Supplied material START

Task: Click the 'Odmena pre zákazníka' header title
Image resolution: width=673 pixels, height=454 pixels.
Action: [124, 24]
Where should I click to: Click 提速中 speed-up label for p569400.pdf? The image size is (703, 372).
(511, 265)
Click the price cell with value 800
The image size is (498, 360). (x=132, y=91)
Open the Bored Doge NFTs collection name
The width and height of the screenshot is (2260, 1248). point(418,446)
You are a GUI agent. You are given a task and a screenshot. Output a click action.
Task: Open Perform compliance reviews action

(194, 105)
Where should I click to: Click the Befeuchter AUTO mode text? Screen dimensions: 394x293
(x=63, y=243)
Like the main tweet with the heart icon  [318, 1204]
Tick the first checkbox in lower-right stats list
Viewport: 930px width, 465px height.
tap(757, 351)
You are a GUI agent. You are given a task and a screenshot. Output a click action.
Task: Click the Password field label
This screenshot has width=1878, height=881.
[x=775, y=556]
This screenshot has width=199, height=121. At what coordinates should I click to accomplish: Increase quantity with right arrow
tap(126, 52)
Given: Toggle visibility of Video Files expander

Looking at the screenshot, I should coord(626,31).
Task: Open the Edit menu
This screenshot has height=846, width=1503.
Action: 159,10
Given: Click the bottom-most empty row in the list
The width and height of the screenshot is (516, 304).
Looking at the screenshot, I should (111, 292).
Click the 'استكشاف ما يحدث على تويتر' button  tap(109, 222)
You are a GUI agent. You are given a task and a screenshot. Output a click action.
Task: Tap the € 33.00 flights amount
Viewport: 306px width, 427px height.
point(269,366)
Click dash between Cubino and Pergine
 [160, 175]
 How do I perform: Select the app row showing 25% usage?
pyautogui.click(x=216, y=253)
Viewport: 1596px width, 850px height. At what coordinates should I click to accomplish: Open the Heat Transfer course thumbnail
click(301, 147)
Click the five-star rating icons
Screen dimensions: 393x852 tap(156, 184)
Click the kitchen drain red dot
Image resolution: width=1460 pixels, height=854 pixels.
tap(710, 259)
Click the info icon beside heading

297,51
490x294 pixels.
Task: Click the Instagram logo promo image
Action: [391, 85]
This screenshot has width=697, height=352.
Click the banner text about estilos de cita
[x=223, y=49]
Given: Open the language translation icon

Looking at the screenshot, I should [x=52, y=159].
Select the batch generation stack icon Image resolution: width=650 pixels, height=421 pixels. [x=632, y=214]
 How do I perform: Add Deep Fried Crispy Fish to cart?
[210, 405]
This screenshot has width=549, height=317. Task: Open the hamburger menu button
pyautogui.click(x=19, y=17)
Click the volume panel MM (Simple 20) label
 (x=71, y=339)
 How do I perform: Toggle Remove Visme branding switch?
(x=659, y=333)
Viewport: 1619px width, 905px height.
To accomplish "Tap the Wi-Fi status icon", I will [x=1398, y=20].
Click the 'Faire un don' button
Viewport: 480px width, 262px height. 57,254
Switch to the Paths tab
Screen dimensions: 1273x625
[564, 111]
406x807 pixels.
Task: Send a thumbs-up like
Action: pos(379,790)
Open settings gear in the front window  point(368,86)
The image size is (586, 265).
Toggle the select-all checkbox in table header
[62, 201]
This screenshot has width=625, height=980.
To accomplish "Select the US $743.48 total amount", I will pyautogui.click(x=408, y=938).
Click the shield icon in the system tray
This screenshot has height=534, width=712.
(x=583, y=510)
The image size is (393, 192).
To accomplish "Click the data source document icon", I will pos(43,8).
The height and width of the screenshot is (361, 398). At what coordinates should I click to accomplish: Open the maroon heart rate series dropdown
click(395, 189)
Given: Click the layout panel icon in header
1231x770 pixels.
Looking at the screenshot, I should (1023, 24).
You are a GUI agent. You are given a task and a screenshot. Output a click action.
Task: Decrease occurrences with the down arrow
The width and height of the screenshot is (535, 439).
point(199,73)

Supplied material END

What you need to do:
Retype all of the records above, word for word.

Task solution:
Task: Click the 'Odmena pre zákazníka' header title
Image resolution: width=673 pixels, height=454 pixels.
Action: [124, 24]
Where should I click to: Click 提速中 speed-up label for p569400.pdf? The image size is (703, 372).
(511, 265)
Click the price cell with value 800
The image size is (498, 360). (x=132, y=91)
Open the Bored Doge NFTs collection name
The width and height of the screenshot is (2260, 1248). point(418,446)
You are a GUI agent. You are given a task and a screenshot. Output a click action.
Task: Open Perform compliance reviews action

(194, 105)
Where should I click to: Click the Befeuchter AUTO mode text? Screen dimensions: 394x293
(x=63, y=243)
Like the main tweet with the heart icon  [318, 1204]
Tick the first checkbox in lower-right stats list
Viewport: 930px width, 465px height.
tap(757, 351)
You are a GUI agent. You are given a task and a screenshot. Output a click action.
Task: Click the Password field label
This screenshot has width=1878, height=881.
[x=775, y=556]
This screenshot has width=199, height=121. At what coordinates should I click to accomplish: Increase quantity with right arrow
tap(126, 52)
Given: Toggle visibility of Video Files expander

Looking at the screenshot, I should coord(626,31).
Task: Open the Edit menu
This screenshot has height=846, width=1503.
Action: 159,10
Given: Click the bottom-most empty row in the list
The width and height of the screenshot is (516, 304).
Looking at the screenshot, I should (111, 292).
Click the 'استكشاف ما يحدث على تويتر' button  tap(109, 222)
You are a GUI agent. You are given a task and a screenshot. Output a click action.
Task: Tap the € 33.00 flights amount
Viewport: 306px width, 427px height.
point(269,366)
Click dash between Cubino and Pergine
 [160, 175]
 How do I perform: Select the app row showing 25% usage?
pyautogui.click(x=216, y=253)
Viewport: 1596px width, 850px height. At what coordinates should I click to accomplish: Open the Heat Transfer course thumbnail
click(301, 147)
Click the five-star rating icons
Screen dimensions: 393x852 tap(156, 184)
Click the kitchen drain red dot
Image resolution: width=1460 pixels, height=854 pixels.
tap(710, 259)
Click the info icon beside heading

297,51
490x294 pixels.
Task: Click the Instagram logo promo image
Action: [391, 85]
This screenshot has width=697, height=352.
Click the banner text about estilos de cita
[x=223, y=49]
Given: Open the language translation icon

Looking at the screenshot, I should [x=52, y=159].
Select the batch generation stack icon Image resolution: width=650 pixels, height=421 pixels. [x=632, y=214]
 How do I perform: Add Deep Fried Crispy Fish to cart?
[210, 405]
This screenshot has width=549, height=317. Task: Open the hamburger menu button
pyautogui.click(x=19, y=17)
Click the volume panel MM (Simple 20) label
 (x=71, y=339)
 How do I perform: Toggle Remove Visme branding switch?
(x=659, y=333)
Viewport: 1619px width, 905px height.
To accomplish "Tap the Wi-Fi status icon", I will [x=1398, y=20].
Click the 'Faire un don' button
Viewport: 480px width, 262px height. 57,254
Switch to the Paths tab
Screen dimensions: 1273x625
[564, 111]
406x807 pixels.
Task: Send a thumbs-up like
Action: pos(379,790)
Open settings gear in the front window  point(368,86)
The image size is (586, 265).
Toggle the select-all checkbox in table header
[62, 201]
This screenshot has width=625, height=980.
To accomplish "Select the US $743.48 total amount", I will pyautogui.click(x=408, y=938).
Click the shield icon in the system tray
This screenshot has height=534, width=712.
(x=583, y=510)
The image size is (393, 192).
To accomplish "Click the data source document icon", I will pos(43,8).
The height and width of the screenshot is (361, 398). At what coordinates should I click to accomplish: Open the maroon heart rate series dropdown
click(395, 189)
Given: Click the layout panel icon in header
1231x770 pixels.
Looking at the screenshot, I should (1023, 24).
You are a GUI agent. You are given a task and a screenshot. Output a click action.
Task: Decrease occurrences with the down arrow
The width and height of the screenshot is (535, 439).
point(199,73)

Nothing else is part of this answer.